A unique opportunity to work with human stem cells and to meet patients with Alzheimer’s disease had Sarah Dugal ’25 looking forward to class last spring.
“I was very excited about the fact that it’s not a lecture-focused course,” she says of the undergraduate class, “Modeling Human Disease Using Stem Cells.” “It’s not something you get in a lot of these kinds of classes. It’s a very hands-on experience.”
Students in the course manipulate human induced pluripotent stem cells for their own experiments in the lab, and then go out in the community to meet clinicians, caregivers, and patients.
Instructor Chuck Toth, PhD, director of the Multi-Disciplinary Laboratories in the Office of Biology Undergraduate Education, says he built the course based on his experiences teaching biology at Providence College, where he also integrated stem cell biology into an undergraduate curriculum.
Toth says students independently develop research projects related to Alzheimer’s disease. “Some are studying calcium, some are studying cholesterol metabolism, and some are studying inflammation,” he says. They culture and maintain stem cells lines, learn the fundamentals of gene expression and protein marker analyses, and participate in a scientific poster session.
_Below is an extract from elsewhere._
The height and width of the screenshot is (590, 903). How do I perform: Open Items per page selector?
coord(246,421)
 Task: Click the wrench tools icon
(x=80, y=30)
“It’s important that each of them are doing their own unique projects,” Toth says. “You can see that sort of excitement on their face, when their cells are doing well and the project is progressing.”
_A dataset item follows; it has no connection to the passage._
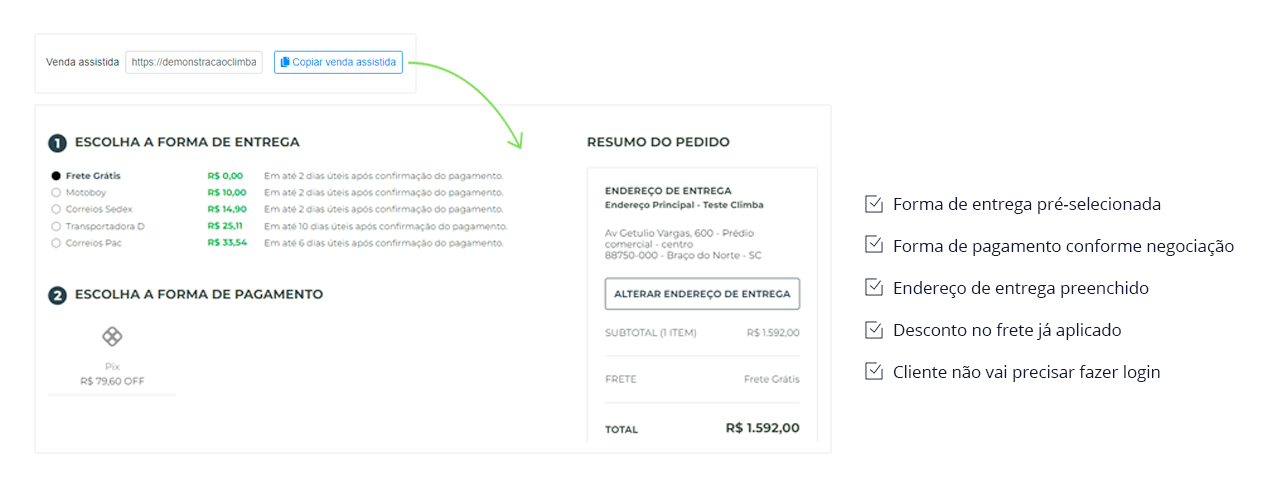Select the Frete Grátis delivery option

click(x=56, y=176)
The course offers what he calls bench-to-bedside training: Students also get to meet Alzheimer’s caregivers and patients as well as staff at the Butler Hospital Memory and Aging Program, plus they take part in community events like the 2025 Brown Brain Fair.
“It’s easy to be in a lab and focus on yourselves and your projects to get results, but taking that and understanding what Alzheimer’s actually does to a patient and a caregiver is important,” Toth says.
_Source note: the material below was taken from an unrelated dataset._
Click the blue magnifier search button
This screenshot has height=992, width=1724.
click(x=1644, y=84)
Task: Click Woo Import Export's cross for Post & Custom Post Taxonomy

Jennesse Alejandro ’25 says she took the course for the research and community outreach opportunities.
“Meeting with patients and family members to speak with them about Alzheimer’s and our research was also a testament to how much of an understanding we have of the disease since we first started,” Alejandro says. Melany Veliz ’25 says the course boosted both her academic and career aspirations.
“As an undergraduate, this kind of course is extremely rare,” she says. “This will take us very far in our professional careers, and I’m hopefully going to aim for a research position after I graduate.”